Abstract

The use of selective digestive tract decontamination (SDD) to reduce the endemic nosocomial pneumonia (NP) rate in intensive care unit (ICU) patients is well established although it has still not been widely endorsed. In addition, SDD appears to be effective in controlling outbreaks of nosocomial infection (NI), although this warrants further evaluation. This study was thus designed to evaluate the potential role of SDD in controlling an outbreak of NP due to Pseudomonas aeruginosa occurring in mechanically ventilated patients. In an initial four-month period, there was an abnormally high incidence (56%: 14 of 25 mechanically ventilated patients) of NP due to P. aeruginosa.
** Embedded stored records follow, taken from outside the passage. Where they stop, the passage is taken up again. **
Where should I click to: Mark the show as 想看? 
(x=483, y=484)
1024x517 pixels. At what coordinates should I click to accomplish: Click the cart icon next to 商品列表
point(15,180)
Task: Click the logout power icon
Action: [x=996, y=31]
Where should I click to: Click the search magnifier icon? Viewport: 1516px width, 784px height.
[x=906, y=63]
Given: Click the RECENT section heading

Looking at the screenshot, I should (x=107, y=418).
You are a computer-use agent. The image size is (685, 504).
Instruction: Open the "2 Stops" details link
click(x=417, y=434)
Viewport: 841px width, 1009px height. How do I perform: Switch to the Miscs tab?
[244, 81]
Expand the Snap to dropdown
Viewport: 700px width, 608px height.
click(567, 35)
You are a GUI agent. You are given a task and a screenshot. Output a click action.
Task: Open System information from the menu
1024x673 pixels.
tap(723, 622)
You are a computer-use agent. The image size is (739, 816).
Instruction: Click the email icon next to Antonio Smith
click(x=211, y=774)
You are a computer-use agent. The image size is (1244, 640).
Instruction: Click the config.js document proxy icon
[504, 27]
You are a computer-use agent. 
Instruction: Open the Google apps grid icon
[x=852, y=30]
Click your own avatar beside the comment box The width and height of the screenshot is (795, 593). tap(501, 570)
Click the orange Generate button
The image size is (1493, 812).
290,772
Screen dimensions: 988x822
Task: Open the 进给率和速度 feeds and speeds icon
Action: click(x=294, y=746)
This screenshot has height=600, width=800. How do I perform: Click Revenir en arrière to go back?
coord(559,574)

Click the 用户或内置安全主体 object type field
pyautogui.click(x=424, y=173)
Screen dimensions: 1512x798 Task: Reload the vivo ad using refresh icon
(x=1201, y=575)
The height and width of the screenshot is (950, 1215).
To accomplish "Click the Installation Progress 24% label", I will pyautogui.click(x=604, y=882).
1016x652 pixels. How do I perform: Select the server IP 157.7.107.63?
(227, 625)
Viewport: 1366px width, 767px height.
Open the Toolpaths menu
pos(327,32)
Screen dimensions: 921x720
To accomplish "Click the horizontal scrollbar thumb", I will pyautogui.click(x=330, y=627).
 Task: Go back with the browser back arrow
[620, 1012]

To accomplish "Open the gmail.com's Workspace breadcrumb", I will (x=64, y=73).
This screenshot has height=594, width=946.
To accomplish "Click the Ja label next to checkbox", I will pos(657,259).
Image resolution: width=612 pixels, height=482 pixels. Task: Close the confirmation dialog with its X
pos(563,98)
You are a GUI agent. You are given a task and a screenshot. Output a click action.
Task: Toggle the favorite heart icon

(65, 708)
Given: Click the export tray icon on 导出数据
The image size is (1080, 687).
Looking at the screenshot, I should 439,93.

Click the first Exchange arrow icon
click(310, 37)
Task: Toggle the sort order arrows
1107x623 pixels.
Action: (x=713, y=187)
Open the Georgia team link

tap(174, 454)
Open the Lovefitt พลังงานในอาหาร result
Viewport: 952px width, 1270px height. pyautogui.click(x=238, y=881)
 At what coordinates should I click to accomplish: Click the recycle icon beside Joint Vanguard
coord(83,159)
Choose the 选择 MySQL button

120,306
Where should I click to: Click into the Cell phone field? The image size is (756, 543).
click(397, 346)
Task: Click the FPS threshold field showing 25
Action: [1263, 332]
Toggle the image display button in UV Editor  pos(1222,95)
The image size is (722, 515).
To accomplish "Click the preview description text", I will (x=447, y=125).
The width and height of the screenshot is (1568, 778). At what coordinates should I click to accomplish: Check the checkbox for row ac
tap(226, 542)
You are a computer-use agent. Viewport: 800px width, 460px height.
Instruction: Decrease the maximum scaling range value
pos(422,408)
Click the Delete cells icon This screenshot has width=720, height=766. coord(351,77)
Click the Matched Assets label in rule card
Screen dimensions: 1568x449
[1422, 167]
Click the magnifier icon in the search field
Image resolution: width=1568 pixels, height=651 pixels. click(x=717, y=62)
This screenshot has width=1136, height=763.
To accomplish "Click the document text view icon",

A diagnosis of NP was based on the association of clinical criteria with a positive quantitative culture of a protected distal bronchoalveolar sample yielding a bacterial concentration ≥10 3 CFU/ml. In the subsequent four-month period, there was a systematic daily administration of an SDD regimen based upon neomycin, colistin and oropharyngeal application of povidone-iodine to all patients receiving mechanical ventilation (MV) for more than 48 hours throughout their ICU stay (Group 2, n=20). Demographic and baseline characteristics of patients in both groups were comparable. The groups were also similar with respect to the severity of acute illness and medical condition. Only one episode (5%) of NP due to P. aeruginosa occurred in Group 2 (p<0.02). The rate of NP due to other microorganisms was similar in the two groups (24% in Group 1 versus 25% in Group 2). The mean duration of MV was shorter in Group 2, as was stay in the ICU: 7.8±4 versus 17±12 days, p=0.03, and 12.7±6 versus 25.4±20 days, p=0.02, respectively. Mortality rates were similar in both groups (40%). We conclude that SDD devoted to control an abnormally high rate of NP due to P. aeruginosa in mechanically ventilated patients was effective. Accordingly, a short-term trial of SDD could be recommended when traditional infection control measures have failed.